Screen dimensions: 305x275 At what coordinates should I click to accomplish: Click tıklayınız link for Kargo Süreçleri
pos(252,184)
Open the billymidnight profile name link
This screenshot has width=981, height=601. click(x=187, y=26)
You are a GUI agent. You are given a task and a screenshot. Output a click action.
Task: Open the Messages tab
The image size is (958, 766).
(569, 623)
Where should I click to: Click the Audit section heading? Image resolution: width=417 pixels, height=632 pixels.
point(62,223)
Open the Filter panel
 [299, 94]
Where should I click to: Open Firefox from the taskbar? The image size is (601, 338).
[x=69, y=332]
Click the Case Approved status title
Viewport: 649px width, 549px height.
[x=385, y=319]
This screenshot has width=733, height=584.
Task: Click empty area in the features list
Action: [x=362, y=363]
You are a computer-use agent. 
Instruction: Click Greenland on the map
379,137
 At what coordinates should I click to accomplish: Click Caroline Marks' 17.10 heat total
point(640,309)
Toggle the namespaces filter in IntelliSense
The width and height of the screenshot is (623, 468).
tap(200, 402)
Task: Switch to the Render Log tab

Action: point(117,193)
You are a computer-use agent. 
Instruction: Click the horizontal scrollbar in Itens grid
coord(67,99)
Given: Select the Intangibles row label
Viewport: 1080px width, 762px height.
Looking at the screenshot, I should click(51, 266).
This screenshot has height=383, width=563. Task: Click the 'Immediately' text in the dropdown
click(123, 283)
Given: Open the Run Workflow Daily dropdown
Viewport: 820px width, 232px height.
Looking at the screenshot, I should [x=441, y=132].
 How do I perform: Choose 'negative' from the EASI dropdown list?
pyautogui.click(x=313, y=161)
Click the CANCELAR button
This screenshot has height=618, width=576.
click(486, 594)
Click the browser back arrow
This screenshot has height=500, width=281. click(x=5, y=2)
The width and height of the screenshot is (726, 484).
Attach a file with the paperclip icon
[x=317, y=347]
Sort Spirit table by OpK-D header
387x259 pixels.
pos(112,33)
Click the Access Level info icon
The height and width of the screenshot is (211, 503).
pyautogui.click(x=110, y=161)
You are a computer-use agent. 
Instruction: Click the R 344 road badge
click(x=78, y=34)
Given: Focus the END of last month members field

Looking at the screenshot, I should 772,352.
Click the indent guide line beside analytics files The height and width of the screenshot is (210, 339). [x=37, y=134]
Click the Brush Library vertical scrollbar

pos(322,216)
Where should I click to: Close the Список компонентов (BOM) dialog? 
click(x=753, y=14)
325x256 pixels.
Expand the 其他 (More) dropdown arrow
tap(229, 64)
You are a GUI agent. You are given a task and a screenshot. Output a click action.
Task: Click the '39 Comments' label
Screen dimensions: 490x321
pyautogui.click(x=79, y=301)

**TASK TO CARRY OUT:** All that should be written out is the stretch of lines above between the one holding "Task: Switch to the Render Log tab" and the one holding "Given: Open the Run Workflow Daily dropdown", inclusive, exactly as given.

**OUTPUT FOR THIS TASK:**
Task: Switch to the Render Log tab

Action: point(117,193)
You are a computer-use agent. 
Instruction: Click the horizontal scrollbar in Itens grid
coord(67,99)
Given: Select the Intangibles row label
Viewport: 1080px width, 762px height.
Looking at the screenshot, I should click(51, 266).
This screenshot has height=383, width=563. Task: Click the 'Immediately' text in the dropdown
click(123, 283)
Given: Open the Run Workflow Daily dropdown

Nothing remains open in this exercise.